_DIRECTIONS_:
List the items below as a numbered list, omitting blank lines, beginning at the line that contains "Task: Click Collapse All in Project Explorer" and ending after the line that contains "will click(1070, 266).".
▬▬▬
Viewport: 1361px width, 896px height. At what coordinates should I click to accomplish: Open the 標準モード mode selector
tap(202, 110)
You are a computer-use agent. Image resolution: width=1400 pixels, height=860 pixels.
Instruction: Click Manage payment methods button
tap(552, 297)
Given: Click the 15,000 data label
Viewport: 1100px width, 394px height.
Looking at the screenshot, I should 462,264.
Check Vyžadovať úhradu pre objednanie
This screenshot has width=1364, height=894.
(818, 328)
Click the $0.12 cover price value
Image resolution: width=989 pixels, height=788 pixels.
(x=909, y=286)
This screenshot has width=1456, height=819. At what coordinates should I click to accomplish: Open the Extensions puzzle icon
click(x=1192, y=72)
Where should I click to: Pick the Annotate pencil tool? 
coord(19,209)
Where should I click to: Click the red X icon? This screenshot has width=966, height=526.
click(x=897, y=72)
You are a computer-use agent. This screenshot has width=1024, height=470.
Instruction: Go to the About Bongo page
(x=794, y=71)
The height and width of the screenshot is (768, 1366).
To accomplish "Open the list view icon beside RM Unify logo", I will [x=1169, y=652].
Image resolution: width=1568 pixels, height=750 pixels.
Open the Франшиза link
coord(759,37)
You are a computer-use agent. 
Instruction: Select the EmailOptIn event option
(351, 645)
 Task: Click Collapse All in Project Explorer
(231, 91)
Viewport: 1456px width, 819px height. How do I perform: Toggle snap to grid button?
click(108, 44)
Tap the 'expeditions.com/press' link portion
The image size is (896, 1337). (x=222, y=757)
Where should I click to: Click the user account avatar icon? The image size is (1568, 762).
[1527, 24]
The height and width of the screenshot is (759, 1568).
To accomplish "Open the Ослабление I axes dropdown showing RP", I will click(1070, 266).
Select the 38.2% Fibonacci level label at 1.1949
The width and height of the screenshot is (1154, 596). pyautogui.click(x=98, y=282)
▬▬▬
_ANSWER TO THE TASK_:
1.  Task: Click Collapse All in Project Explorer
2. (231, 91)
3. Viewport: 1456px width, 819px height. How do I perform: Toggle snap to grid button?
4. click(108, 44)
5. Tap the 'expeditions.com/press' link portion
6. The image size is (896, 1337). (x=222, y=757)
7. Where should I click to: Click the user account avatar icon? The image size is (1568, 762).
8. [1527, 24]
9. The height and width of the screenshot is (759, 1568).
10. To accomplish "Open the Ослабление I axes dropdown showing RP", I will click(1070, 266).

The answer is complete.